By that, I don’t mean classic cameras only, though I’ve owned my share of them. I tend to like modern-era film cameras with built-in metering and other conveniences. As I age, I appreciate the autofocus capabilities of my DSLRs, and doubly appreciate AF in a film camera.
When I heard that my friend Peter Cameron was thinking of selling his Nikon F80, I let him know I was interested. The F80 has a lightweight body — an increasingly important feature for me — plus bunches of goodies built in. Excellent built-in metering (AF lenses only, alas), and mount compatibility with any AI or AIS lens. For an automated camera, including auto wind to the next frame, it’s very quiet.
As it worked out, I’m starting to thin my collection of AIS manual-focus lenses and had Peter try out the Voigtlander F-mount Ultron 40mm f/2 I’d picked up a couple of years ago. He enjoyed using it and when I proposed a swap, F80 for Ultron, he agreed, but fearing he was getting too good a bargain, is throwing in a pre-AI Nikkor 50mm f/1.4 with hood into the swap.
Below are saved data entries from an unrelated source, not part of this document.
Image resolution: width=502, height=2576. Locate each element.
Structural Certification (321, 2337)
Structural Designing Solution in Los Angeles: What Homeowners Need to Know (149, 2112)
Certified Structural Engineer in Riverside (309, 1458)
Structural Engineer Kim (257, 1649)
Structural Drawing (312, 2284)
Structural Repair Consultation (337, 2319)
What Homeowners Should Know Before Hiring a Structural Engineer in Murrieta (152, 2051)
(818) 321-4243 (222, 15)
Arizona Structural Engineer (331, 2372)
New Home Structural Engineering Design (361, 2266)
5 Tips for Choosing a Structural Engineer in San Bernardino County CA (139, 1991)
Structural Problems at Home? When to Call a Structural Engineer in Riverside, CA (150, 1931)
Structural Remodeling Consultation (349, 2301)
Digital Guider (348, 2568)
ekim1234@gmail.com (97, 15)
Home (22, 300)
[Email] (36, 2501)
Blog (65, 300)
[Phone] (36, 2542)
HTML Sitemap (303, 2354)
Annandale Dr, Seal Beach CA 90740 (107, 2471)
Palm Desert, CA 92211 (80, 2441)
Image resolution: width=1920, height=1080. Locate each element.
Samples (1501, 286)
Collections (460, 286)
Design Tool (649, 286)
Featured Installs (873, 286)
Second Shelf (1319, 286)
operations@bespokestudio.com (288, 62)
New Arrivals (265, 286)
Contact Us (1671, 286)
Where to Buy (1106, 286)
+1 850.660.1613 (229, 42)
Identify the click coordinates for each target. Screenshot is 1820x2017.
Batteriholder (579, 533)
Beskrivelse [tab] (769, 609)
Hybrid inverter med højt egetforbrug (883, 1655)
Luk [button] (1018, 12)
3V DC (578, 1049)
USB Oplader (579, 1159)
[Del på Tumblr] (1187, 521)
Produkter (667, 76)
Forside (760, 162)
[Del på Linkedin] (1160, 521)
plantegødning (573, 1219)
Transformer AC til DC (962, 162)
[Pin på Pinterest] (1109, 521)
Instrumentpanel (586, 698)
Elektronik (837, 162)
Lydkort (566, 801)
That’s lovely, because I can use that classic glass on my Nikon D40 DSLR.
I don’t know how much longer I’ll stay interested in film — it’s not a philosophical obsession for me — but while I still like it and can manage to develop it, I’ll continue to use it. I enjoy the way it connects me to photography’s past, especially its remarkable history of 35mm cameras, lenses, films, and photographers.